* Brano di testo *
··········

In senso parzialmente diverso si registrano pronunce, espressione di un orientamento minoritario, che tendono  a limitare la portata generalizzata degli obblighi dichiarativi a carico degli operatori economici, anche dal punto di vista temporale (si richiamano le sentenze della V Sezione del 3 settembre 2018, n. 5142; 22 luglio 2019, n. 5171; 5 marzo 2020, n. 1605), in cui si è posta in risalto l’esigenza di distinguere tra falsità ed omissione, con automatismo espulsivo limitato alla prima ipotesi (Cons. Stato, V, 3 settembre 2018, n. 5142; 12 aprile 2019, n. 2407). Si è, infatti, osservato che siffatto generalizzato obbligo dichiarativo, senza la individuazione di un generale limite di operatività, “potrebbe rilevarsi eccessivamente oneroso per gli operatori economici, imponendo loro di ripercorrere a beneficio della stazione appaltante vicende professionali ampiamente datate o, comunque, del tutto insignificanti nel contesto della vita professionale di una impresa” (Cons. Stato, V, 22 luglio 2019, n. 5171; Id., V, 3 settembre 2018, n. 5142). Per tal via, la più recente giurisprudenza si è orientata alla individuazione “di un limite temporale” all’obbligo dichiarativo, ancorato alla postulata irrilevanza di illeciti commessi dopo il triennio anteriore alla adozione degli atti indittivi (Cons. Stato, V, 5 marzo 2020, n. 1605).

··········

* Dati in ingresso *
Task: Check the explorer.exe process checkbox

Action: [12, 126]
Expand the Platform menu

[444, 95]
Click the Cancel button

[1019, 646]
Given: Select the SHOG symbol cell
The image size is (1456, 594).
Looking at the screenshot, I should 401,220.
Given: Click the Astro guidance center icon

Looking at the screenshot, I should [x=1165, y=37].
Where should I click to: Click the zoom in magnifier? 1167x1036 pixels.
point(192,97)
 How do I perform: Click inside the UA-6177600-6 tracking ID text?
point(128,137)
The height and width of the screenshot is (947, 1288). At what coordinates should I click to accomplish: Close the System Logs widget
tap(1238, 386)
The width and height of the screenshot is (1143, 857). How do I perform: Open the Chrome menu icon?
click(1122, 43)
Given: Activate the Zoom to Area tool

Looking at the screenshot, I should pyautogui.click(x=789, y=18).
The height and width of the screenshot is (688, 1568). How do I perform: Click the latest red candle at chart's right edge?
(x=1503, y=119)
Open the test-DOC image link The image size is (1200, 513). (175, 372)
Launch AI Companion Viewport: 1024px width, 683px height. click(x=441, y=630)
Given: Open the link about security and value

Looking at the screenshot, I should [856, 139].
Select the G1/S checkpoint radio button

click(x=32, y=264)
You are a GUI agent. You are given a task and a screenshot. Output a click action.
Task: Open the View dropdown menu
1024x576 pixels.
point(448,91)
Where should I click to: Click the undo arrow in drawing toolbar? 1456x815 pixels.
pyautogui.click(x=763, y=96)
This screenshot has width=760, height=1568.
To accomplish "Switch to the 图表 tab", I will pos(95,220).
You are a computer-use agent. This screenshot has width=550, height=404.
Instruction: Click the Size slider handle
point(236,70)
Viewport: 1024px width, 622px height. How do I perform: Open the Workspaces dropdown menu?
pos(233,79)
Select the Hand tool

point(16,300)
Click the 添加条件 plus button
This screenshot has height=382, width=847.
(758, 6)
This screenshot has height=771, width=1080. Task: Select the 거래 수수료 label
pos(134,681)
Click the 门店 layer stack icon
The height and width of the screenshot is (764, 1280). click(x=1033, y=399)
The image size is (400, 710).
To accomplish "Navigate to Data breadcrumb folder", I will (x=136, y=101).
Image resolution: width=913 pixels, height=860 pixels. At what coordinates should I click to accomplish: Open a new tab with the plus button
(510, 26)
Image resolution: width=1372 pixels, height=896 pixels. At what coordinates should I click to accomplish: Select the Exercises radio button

··········

* Compiti da svolgere *
(a) Trascrivi parola per parola il tratto dei record che va dalla riga contenente "The height and width of the screenshot is (688, 1568)." fino alla riga contenente "click(x=32, y=264)", comprese entrambe.
(b) Riprendi il brano sugli obblighi dichiarativi degli operatori economici negli appalti e proseguilo dopo l'ultima frase riportata.

* Risposte ai quesiti *
(a)
The height and width of the screenshot is (688, 1568). How do I perform: Click the latest red candle at chart's right edge?
(x=1503, y=119)
Open the test-DOC image link The image size is (1200, 513). (175, 372)
Launch AI Companion Viewport: 1024px width, 683px height. click(x=441, y=630)
Given: Open the link about security and value

Looking at the screenshot, I should [856, 139].
Select the G1/S checkpoint radio button

click(x=32, y=264)

(b)
In termini più significativi, è maturata una prospettiva diversa, che muove dalla distinzione tipologica, risultante dalla previsione normativa, di due fattispecie distinte:

a) l’omissione delle informazioni dovute ai fini del corretto svolgimento della procedura di selezione, che comprende anche la reticenza, cioè l’incompletezza, con conseguente facoltà della stazione appaltante di valutare la stessa ai fini dell’attendibilità e dell’integrità dell’operatore economico (cfr. Cons. Stato, V, 3 settembre 2018, n. 5142);

b) la falsità delle dichiarazioni, ovvero la presentazione nella procedura di gara in corso di dichiarazioni non veritiere, rappresentative di una circostanza in fatto diversa dal vero, cui conseguirebbe, per contro, l’automatica esclusione dalla procedura di gara, deponendo in maniera inequivocabile nel senso dell’inaffidabilità e della non integrità dell’operatore economico (laddove, per l’appunto, ogni altra condotta, omissiva o reticente che sia, comporterebbe l’esclusione dalla procedura solo per via di un apprezzamento da parte della stazione appaltante che sia prognosi sfavorevole sull’affidabilità dello stesso) (cfr. Cons. Stato, V, 12 aprile 2019, n. 2407).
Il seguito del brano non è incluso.